Cd has a much larger music selection than ANY digital services.
Well, in some sense, the CD is a digital service as well, performed by the manufacturers to serve digital data conveyed by a physical medium. It is just not online- or internet-based.
digital files are infinitely copyable and backup-able, if only the user takes the bare minimum of care. As such, CD rips, or any digital files, are literally forever. Much unlike a physical format like CD.
The first sentences here are correct, but the latter one mixes up different logical levels because digital information always needs a carrier of some sort, i.e. a physical format and thus doesn't fundamentally differ at all from the stated example of a physical format like a CD.
The only question is which medium is more resilient, reliable, providing what capacity, transmission speeds and access times.
CD rot depends on manufacturing quality. Sometimes it is a real concern, sometimes it is not at all.

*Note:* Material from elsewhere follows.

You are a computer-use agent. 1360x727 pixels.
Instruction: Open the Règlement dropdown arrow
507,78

But it's a problem, long term at least.
While it's true, that when the time coordinate is long enough, not only the survival rate of everyone drops to zero according to "Fight Club", also any physical media will eventually fail, I don't know why this trivial fact tends to get always so stressed in regard of CDs as if that would be a particular minus point of them. In practise, pressed CDs from 1982 pretty much still run more than 42 years later without an error rate exceeding the C1/C2 error correction capabilities in most cases which I consider to be damn remarkable.
Harddrive deterioration is also a real thing.

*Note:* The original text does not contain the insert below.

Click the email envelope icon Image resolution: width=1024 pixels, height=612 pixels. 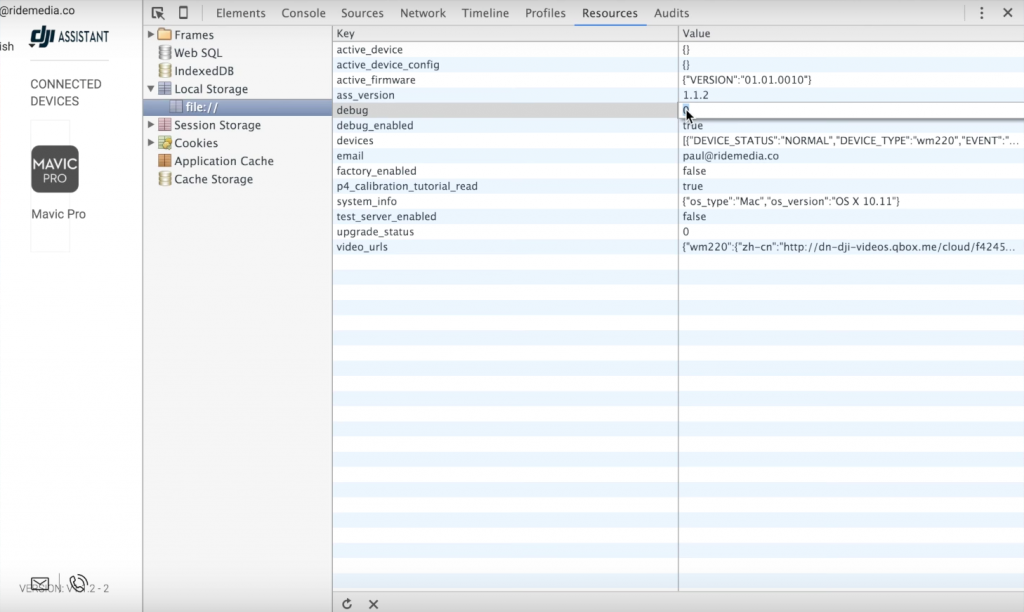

There you have it, and why wouldn't it be? The - at the end always 'analog' (or neither as in "it just is") - carrier of digital information is subject to the 'imperfect' physical world so only the latter may be preserved endlessly when copied in time as stated correctly in your posting.

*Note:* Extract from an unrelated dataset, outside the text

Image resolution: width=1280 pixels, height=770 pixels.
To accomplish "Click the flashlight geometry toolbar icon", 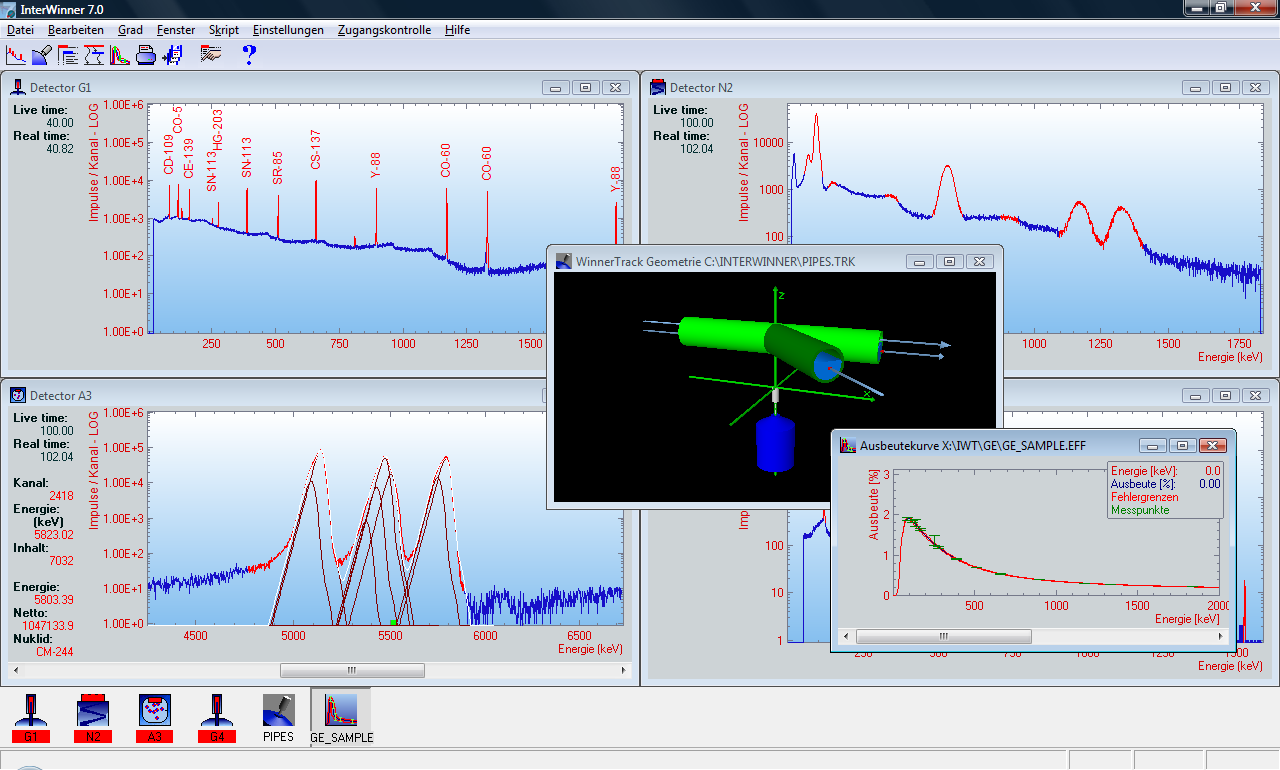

My point is: purely digital music is the easiest in the world to keep, play back, and backup. No CD collection or streaming service can compete with the private music enthusiast who takes even the most basic care of his music collection.
That raises the question what "purely digital music" shall be given the preceding arguments. Digital is digital and can't be emphasized.
At the end, any music or data collection has to be stored somewhere, so the only question is what kind of medium one prefers.
In terms of accessibility, storage capacity and data throughput, the CD is without doubt entirely outdated whereas the aspect of reliability deserves a more differentiated analysis. Nonetheless, it is also one of the best and brillant product of its time where many things have been done right.